Having previously worked at CEHs Biological Records Centre managing the National Biodiversity Network database and at QMUL on long-term cancer trials it was only natural that on joining Rothamsted Richard took a special interest Rothamsted’s Long-term Experiments. Richard has led redevelopment of e-RA which provides comprehensive LTE descriptions and data access. He has also been an active contributor to the Global Long-term Experiments Network, leading development of the GLTEN metadata schema which provides a consistent and semantically meaningful description of these experiments. From his work on long-term experiments, Richard believes they encapsulate many of the wider challenges faced for integrating and re-using agricultural data.

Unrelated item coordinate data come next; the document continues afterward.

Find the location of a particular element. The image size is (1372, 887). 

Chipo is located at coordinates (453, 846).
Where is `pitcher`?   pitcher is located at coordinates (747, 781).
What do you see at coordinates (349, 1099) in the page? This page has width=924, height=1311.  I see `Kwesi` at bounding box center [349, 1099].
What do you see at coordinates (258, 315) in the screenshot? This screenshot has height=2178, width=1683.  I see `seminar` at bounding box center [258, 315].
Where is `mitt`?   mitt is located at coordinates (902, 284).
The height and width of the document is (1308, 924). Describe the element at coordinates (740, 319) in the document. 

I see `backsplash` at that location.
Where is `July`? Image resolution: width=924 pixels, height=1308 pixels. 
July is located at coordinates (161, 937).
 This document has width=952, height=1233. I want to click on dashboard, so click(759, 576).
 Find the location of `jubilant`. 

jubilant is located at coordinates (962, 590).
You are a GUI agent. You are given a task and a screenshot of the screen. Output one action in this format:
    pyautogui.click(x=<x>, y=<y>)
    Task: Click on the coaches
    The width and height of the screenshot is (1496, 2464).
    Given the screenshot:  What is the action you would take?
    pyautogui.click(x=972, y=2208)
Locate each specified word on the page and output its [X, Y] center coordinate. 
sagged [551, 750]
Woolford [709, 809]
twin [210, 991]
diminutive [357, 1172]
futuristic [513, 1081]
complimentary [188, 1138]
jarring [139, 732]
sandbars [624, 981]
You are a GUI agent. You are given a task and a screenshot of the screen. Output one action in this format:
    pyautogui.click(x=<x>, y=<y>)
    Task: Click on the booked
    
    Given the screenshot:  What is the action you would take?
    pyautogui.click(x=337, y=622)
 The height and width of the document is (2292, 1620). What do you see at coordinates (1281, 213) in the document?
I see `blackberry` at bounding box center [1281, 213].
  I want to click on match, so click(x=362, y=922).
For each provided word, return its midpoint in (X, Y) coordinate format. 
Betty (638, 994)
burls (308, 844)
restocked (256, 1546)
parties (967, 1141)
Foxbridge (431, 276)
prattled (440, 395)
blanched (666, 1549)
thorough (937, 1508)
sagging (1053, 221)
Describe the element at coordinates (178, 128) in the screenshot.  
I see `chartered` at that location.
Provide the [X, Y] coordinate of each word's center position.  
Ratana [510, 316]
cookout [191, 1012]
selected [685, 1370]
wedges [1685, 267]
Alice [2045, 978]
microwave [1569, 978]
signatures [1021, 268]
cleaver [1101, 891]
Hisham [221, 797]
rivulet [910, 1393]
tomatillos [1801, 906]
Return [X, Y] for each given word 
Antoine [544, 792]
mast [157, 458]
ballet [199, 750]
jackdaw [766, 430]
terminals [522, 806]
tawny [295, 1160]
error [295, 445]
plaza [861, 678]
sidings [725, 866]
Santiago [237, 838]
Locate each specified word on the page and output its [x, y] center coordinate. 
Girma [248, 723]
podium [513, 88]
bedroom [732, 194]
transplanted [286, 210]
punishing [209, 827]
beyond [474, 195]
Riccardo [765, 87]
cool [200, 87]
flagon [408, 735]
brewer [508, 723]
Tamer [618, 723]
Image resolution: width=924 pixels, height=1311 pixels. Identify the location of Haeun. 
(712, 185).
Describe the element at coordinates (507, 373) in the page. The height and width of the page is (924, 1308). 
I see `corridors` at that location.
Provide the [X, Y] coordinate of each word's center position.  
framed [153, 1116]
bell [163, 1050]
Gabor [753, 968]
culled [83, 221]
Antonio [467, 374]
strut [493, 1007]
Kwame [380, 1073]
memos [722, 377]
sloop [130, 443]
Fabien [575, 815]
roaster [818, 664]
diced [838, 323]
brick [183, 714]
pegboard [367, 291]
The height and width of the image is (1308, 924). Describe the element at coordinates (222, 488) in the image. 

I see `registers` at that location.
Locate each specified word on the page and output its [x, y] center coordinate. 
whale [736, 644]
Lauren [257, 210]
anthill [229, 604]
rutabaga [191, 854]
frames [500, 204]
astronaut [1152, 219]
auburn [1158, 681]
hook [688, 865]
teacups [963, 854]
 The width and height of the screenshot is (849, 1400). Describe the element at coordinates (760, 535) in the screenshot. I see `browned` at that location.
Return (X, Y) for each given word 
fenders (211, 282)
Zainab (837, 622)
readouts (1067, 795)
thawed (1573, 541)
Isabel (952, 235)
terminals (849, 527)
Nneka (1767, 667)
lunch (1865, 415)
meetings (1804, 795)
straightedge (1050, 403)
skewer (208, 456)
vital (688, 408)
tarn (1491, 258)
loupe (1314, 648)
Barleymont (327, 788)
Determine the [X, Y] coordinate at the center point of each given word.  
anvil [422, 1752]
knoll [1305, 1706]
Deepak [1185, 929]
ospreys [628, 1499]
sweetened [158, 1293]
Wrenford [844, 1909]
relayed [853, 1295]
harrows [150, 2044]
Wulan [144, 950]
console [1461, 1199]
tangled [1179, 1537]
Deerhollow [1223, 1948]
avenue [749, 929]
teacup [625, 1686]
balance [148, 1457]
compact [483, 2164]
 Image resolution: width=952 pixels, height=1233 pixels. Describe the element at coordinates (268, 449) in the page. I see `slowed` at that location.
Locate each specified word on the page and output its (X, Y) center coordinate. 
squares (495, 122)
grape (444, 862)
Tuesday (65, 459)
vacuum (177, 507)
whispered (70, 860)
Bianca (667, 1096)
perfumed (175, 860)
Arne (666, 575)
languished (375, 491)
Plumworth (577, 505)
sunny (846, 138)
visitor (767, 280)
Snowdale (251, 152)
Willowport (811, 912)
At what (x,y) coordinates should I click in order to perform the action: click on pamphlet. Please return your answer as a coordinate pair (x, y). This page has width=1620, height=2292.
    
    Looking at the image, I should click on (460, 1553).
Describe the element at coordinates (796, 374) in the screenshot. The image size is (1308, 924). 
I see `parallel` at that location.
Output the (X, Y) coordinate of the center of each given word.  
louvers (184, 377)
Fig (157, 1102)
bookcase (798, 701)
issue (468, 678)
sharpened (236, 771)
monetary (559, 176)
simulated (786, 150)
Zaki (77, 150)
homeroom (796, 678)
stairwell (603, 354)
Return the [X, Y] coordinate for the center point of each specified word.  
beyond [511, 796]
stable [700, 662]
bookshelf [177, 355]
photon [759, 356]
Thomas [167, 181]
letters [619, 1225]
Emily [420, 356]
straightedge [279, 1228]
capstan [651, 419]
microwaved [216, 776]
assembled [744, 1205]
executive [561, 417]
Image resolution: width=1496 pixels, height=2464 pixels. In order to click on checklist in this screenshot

Richard is currently co-chair of the UK Environmental Observation Framework Data Advisory Group, member of the UK Soil Observatory collaboration and has played an active role in the RDA IGAD where he is currently contributing to a new Crop Data Management Interoperability Work Group.
Katherine Thornton
Digital Conservator, Yale University Library
Dr. Katherine Thornton is an information scientist working on the WikiFCD project. WikiFCD aims to provide web access to food composition datasets. Kat has mapped parts of the WikiFCD data model to Wikidata.
The WikiFCD SPARQL endpoint allows consumers of food composition data to query this data in combination with data from Wikidata or other available RDF data. Kat is a member of the Joint Food Ontology Workgroup.
Kat has been contributing to Wikidata since 2012 and is a member of the ShEx Community Group. Kat is also the co-founder of ScienceStories, a multimedia biography website for scientists.
Moderator:
Brett Drury
Liverpool Hope University, UK / LIAAD-INESC-TEC, Portugal
Dr Brett Drury gained his PhD at the University of Porto under the direction of Prof Luis Torgo and he undertook Post Doctoral Studies at the University of Sao Paulo under the guidance of Prof Alenu Lopes. He was a research fellow on the ROCSAFE H2020 Project at the National University of Ireland Galway and former holder of a PIPE Grant from FAPESP, as well as an Innovation Fellow at the Royal Society of Engineering. He is a referee for Computer and Electronics in Agriculture, and a PC member for a number of academic conferences such as Intelligent Data Analysis. Brett specialises in Probabilistic Reasoning and Natural Language Processing (NLP) and has deployed Deep Learning in areas such as image classification.